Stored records
━━━━━━━━━━

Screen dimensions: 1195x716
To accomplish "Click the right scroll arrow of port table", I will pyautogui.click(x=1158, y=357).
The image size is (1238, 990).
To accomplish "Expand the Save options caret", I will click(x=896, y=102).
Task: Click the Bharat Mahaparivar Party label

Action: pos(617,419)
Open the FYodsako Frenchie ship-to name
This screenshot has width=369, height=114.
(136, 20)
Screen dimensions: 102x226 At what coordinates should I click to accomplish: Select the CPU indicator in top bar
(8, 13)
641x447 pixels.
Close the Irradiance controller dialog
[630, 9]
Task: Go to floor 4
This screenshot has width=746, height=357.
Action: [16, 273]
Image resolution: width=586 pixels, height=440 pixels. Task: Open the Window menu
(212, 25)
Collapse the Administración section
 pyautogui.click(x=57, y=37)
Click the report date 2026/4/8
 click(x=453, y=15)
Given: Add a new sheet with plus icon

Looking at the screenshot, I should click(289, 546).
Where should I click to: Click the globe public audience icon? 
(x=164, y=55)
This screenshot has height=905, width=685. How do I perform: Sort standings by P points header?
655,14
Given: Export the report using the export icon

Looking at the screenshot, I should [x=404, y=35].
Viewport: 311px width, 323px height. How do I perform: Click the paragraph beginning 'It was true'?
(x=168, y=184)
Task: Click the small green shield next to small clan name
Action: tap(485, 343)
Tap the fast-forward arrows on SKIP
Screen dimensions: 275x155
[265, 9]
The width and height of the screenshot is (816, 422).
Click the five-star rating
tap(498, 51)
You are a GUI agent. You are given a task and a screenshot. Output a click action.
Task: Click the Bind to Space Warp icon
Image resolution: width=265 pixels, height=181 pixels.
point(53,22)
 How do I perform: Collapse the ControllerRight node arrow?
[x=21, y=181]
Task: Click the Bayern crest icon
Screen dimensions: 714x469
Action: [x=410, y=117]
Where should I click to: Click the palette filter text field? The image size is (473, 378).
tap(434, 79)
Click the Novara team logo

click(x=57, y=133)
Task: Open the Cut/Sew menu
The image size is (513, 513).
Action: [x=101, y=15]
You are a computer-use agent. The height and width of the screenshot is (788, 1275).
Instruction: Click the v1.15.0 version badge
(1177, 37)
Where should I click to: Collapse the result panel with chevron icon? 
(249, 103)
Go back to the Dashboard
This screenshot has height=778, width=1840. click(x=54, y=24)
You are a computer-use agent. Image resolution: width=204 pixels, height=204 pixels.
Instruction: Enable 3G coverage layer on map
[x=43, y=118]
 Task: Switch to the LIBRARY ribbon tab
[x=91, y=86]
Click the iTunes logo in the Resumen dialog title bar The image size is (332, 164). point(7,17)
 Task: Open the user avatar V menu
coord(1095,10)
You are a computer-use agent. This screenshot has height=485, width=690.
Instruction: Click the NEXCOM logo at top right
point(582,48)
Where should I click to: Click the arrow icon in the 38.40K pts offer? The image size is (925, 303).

━━━━━━━━━━

**WHAT TO DO**
Show every line from the entries above in which the word "will" appears.

**RESULT OF THIS EXERCISE**
To accomplish "Click the right scroll arrow of port table", I will pyautogui.click(x=1158, y=357).
To accomplish "Expand the Save options caret", I will click(x=896, y=102).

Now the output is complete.